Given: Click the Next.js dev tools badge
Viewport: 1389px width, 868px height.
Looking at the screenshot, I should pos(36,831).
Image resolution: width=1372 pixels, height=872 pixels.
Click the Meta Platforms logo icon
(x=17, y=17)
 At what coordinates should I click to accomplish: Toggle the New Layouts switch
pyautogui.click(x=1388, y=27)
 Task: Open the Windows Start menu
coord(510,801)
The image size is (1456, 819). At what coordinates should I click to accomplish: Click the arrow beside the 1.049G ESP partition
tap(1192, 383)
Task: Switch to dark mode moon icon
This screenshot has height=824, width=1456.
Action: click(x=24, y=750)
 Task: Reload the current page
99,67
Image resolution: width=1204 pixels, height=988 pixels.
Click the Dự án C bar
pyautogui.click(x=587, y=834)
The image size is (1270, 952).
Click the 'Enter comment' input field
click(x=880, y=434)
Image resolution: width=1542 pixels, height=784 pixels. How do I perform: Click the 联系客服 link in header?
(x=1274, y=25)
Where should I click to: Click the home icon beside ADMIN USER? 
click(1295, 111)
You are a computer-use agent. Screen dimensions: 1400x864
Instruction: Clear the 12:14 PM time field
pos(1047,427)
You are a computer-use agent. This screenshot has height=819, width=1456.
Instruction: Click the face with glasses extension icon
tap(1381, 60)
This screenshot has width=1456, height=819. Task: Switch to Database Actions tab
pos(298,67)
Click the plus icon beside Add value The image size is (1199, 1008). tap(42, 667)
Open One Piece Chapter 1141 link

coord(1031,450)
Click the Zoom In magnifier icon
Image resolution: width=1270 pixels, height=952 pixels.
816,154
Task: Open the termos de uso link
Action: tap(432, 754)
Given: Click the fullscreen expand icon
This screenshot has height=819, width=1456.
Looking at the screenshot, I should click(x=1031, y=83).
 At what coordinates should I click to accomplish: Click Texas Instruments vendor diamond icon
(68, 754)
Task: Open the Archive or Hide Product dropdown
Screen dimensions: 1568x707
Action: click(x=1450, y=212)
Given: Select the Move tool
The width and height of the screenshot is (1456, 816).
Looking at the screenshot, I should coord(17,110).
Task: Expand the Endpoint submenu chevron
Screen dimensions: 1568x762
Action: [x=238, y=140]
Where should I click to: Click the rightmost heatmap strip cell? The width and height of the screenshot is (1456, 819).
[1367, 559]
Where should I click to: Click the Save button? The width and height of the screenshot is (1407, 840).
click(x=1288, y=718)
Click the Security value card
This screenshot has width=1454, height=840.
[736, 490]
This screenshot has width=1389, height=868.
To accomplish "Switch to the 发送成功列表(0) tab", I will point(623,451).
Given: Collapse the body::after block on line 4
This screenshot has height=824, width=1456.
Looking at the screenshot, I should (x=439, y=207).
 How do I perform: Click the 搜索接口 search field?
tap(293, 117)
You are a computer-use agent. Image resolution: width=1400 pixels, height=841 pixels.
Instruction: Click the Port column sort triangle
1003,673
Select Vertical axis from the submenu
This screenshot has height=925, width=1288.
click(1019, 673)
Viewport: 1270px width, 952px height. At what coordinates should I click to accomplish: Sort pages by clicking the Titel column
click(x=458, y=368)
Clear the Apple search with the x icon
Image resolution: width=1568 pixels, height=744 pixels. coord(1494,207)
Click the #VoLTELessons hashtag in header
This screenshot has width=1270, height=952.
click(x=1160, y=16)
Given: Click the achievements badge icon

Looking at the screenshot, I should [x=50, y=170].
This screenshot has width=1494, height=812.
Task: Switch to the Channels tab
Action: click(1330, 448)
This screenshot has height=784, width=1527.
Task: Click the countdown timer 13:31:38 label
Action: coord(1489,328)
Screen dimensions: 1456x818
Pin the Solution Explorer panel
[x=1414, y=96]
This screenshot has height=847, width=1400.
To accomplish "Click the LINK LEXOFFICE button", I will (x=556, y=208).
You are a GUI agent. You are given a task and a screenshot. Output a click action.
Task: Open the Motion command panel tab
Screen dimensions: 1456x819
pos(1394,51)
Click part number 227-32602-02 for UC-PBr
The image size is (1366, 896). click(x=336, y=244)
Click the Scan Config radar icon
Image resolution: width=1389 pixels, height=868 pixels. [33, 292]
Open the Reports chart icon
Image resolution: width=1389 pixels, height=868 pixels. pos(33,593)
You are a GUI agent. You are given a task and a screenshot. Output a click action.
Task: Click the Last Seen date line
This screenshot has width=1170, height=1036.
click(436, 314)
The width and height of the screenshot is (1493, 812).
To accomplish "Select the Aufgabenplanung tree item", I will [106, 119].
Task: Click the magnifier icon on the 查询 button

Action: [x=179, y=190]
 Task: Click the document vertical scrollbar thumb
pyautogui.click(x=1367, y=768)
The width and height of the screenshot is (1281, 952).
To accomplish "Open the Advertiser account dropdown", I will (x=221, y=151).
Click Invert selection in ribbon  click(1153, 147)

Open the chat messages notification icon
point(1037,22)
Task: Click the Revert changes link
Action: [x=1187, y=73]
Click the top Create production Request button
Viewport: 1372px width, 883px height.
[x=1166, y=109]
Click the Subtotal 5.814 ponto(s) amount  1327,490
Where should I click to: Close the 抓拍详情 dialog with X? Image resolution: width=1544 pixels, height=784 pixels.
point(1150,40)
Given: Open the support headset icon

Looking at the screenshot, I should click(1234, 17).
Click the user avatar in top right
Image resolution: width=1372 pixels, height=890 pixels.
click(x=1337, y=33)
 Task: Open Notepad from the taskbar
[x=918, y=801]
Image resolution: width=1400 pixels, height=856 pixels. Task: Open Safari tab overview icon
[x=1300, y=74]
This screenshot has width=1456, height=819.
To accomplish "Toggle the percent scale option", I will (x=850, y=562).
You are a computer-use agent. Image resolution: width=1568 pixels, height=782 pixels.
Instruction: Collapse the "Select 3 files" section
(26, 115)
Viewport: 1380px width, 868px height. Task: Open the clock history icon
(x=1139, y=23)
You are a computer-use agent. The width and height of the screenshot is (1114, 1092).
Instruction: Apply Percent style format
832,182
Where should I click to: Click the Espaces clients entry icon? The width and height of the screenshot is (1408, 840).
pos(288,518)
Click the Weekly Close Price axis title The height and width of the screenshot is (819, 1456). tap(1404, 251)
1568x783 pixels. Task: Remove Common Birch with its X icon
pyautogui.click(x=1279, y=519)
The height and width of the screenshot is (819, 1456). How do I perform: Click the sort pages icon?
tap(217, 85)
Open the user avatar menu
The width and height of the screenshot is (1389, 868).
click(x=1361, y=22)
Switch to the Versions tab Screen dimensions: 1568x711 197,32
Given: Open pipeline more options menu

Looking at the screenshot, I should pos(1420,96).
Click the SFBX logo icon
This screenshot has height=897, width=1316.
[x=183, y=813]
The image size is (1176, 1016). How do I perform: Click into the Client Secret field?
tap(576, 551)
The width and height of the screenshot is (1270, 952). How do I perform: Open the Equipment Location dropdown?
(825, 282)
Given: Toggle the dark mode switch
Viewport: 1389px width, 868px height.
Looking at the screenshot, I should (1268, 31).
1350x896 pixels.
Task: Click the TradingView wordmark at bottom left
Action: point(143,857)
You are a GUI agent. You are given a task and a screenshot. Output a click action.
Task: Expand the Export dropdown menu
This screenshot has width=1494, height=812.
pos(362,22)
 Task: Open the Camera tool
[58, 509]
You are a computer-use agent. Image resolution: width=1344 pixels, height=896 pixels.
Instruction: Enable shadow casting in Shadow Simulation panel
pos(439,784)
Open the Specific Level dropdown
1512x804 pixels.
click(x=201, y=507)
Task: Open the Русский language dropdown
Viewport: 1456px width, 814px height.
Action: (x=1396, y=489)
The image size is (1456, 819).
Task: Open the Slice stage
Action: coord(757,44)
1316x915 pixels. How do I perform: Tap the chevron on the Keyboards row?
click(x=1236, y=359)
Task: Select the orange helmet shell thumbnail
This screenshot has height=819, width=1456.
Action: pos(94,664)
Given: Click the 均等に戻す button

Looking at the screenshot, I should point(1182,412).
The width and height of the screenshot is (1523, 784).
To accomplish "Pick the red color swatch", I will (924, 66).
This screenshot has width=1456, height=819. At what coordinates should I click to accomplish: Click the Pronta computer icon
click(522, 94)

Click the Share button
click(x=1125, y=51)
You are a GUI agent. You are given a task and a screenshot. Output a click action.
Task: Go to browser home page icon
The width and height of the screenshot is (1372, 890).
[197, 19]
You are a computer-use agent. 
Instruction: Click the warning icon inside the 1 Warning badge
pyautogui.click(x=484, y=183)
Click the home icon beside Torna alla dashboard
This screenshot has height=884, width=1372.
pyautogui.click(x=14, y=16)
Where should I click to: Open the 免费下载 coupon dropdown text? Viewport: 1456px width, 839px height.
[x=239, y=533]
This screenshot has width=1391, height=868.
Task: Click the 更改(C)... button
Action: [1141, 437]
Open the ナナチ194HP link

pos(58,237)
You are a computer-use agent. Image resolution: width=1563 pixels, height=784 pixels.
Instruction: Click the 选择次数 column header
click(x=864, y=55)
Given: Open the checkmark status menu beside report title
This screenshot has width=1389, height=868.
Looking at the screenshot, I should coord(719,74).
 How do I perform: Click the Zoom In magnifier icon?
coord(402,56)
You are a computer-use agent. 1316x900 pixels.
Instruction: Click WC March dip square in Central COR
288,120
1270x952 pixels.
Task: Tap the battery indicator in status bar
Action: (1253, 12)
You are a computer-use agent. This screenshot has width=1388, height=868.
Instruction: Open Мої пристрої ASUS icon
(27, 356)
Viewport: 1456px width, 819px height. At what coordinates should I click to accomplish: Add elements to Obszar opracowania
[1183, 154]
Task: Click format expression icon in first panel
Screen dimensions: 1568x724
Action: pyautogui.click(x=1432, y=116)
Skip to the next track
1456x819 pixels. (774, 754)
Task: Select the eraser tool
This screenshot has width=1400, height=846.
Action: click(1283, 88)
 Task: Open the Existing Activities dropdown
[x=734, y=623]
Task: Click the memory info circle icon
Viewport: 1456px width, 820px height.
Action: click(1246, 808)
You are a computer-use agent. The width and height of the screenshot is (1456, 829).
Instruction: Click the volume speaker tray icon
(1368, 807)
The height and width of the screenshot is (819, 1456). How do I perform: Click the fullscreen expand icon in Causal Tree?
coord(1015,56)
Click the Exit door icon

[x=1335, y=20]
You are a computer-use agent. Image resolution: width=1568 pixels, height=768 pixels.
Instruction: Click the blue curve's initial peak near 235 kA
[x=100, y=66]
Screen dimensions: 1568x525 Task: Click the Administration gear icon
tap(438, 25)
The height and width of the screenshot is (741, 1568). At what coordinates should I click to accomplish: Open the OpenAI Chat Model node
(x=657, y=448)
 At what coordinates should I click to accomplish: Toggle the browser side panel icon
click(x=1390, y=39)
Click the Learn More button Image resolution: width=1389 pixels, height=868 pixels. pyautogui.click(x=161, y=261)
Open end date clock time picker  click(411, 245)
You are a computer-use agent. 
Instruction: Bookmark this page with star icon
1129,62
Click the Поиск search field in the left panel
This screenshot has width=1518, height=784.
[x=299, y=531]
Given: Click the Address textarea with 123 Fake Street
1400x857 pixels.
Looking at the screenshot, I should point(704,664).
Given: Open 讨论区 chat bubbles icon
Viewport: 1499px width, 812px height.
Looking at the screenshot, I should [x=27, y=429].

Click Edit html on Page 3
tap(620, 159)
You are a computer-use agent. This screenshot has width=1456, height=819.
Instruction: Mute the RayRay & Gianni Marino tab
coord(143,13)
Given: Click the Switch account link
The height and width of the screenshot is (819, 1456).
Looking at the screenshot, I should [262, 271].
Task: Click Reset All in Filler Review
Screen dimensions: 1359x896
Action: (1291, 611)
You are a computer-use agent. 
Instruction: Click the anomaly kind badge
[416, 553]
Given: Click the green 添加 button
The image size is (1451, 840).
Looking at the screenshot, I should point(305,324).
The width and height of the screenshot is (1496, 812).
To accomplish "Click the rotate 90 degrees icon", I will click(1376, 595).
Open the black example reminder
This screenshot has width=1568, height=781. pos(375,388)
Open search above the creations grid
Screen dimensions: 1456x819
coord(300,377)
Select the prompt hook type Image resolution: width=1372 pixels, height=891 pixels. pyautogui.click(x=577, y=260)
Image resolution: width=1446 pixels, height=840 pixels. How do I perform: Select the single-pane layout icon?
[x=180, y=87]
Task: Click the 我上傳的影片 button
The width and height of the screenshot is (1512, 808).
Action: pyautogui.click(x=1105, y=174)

**What the task asks**
Display each line of the data where "will" occurs.

**Task answer**
To accomplish "Switch to the 发送成功列表(0) tab", I will point(623,451).
To accomplish "Click the LINK LEXOFFICE button", I will (x=556, y=208).
To accomplish "Select the Aufgabenplanung tree item", I will [106, 119].
To accomplish "Open the Advertiser account dropdown", I will (x=221, y=151).
To accomplish "Toggle the percent scale option", I will (x=850, y=562).
To accomplish "Pick the red color swatch", I will (924, 66).
To accomplish "Click the rotate 90 degrees icon", I will click(1376, 595).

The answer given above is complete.